Edit the stretch from the line containing "Where should I" through the line containing "(x=864, y=186)": replace "link icon" with "chain icon", leave everything else unchanged, and give back only those lines.

Supplied material ▸
============================================================
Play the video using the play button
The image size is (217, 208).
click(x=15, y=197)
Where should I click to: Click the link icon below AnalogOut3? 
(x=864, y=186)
============================================================
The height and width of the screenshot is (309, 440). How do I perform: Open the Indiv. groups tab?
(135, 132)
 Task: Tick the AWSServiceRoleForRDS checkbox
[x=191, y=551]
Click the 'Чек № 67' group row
============================================================
Expected answer ▸
Where should I click to: Click the chain icon below AnalogOut3? 
(x=864, y=186)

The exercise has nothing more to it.